The AFL-CIO was formed in 1955 when the American Federation of Labor and the Congress of Industrial Organizations merged after a long estrangement. Union membership in the US peaked in 1979, when the AFL-CIO's affiliated unions had nearly twenty million members. From 1955 until 2005, the AFL-CIO's member unions represented nearly all unionized workers in the United States. Several large unions split away from the AFL-CIO and formed the rival Change to Win Federation in 2005, although a number of those unions have since re-affiliated, and many locals of Change to Win are either part of or work with their local central labor councils. The largest unions currently in the AFL-CIO are the Service Employees International Union (SEIU), with 2 million members, American Federation of Teachers (AFT) with approximately 1.7 million members, American Federation of State, County and Municipal Employees (AFSCME), with approximately 1.4 million members, and United Food and Commercial Workers with 1.2 million members.

== Membership ==

The AFL-CIO is a federation of international labor unions. As a voluntary federation, the AFL-CIO has little authority over the affairs of its member unions except in extremely limited cases (such as the ability to expel a member union for corruption and enforce resolution of disagreements over jurisdiction or organizing). As of January 2025, the AFL-CIO had 61 member unions representing nearly 15 million members.

== Political activities ==
The AFL-CIO was a major component of the New Deal Coalition that dominated politics into the mid-1960s. Although it has lost membership, finances, and political clout since 1970, it remains a major player on the liberal side of national politics, with a great deal of activity in lobbying, grassroots organizing, coordinating with other liberal organizations, fund-raising, and recruiting and supporting candidates around the country.

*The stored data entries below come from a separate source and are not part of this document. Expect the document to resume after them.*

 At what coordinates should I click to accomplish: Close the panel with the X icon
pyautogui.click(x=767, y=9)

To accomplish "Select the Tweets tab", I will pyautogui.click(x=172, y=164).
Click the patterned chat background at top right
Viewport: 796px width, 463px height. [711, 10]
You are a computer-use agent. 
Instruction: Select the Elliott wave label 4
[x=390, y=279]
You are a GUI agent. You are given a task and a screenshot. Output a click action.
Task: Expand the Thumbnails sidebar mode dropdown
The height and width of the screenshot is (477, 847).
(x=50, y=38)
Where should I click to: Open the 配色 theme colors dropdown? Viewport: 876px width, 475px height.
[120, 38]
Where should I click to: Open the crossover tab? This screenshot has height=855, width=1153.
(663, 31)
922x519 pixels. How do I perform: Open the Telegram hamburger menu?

In recent years the AFL-CIO has concentrated its political efforts on lobbying in Washington and the state capitals, and on "GOTV" (get-out-the-vote) campaigns in major elections. For example, in the 2010 midterm elections, it sent 28.6 million pieces of mail. Members received a "slate card" with a list of union endorsements matched to the member's congressional district, along with a "personalized" letter from President Obama emphasizing the importance of voting. In addition, 100,000 volunteers went door-to-door to promote endorsed candidates to 13 million union voters in 32 states.

== Governance ==
The AFL-CIO is governed by its members, who meet in a quadrennial convention. Each member union elects delegates, based on proportional representation. The AFL-CIO's state federations, central and local labor councils, constitutional departments, and constituent groups are also entitled to delegates. The delegates elect officers and vice presidents, debate and approve policy, and set dues.

=== Annual meetings ===
From 1951 to 1996, the Executive Council held its winter meeting in the resort town of Bal Harbour, Florida. The meeting at the Bal Harbour Sheraton has been the object of frequent criticism, including over a labor dispute at the hotel itself.

Citing image concerns, the council changed the meeting site to Los Angeles. However, the meeting was moved back to Bal Harbour several years later. The 2012 meeting was held in Orlando, Florida.

=== State and local bodies ===
The AFL-CIO constitution permits international unions to pay state federation and central labor council (CLC) dues directly, rather than have each local or state federation pay them. This relieves each union's state and local affiliates of the administrative duty of assessing, collecting and paying the dues. International unions assess the AFL-CIO dues themselves, and collect them on top of their own dues-generating mechanisms or simply pay them out of the dues the international collects. But not all international unions pay their required state federation and CLC dues.

=== Constitutional departments ===
One of the most well-known departments was the Industrial Union Department (IUD). It had been constitutionally mandated by the new AFL-CIO constitution created by the merger of the AFL and CIO in 1955, as CIO unions felt that the AFL's commitment to industrial unionism was not strong enough to permit the department to survive without a constitutional mandate. For many years, the IUD was a de facto organizing department in the AFL-CIO. For example, it provided money to the near-destitute American Federation of Teachers (AFT) as it attempted to organize the United Federation of Teachers in 1961. The organizing money enabled the AFT to win the election and establish its first large collective bargaining affiliate. For many years, the IUD remained rather militant on a number of issues.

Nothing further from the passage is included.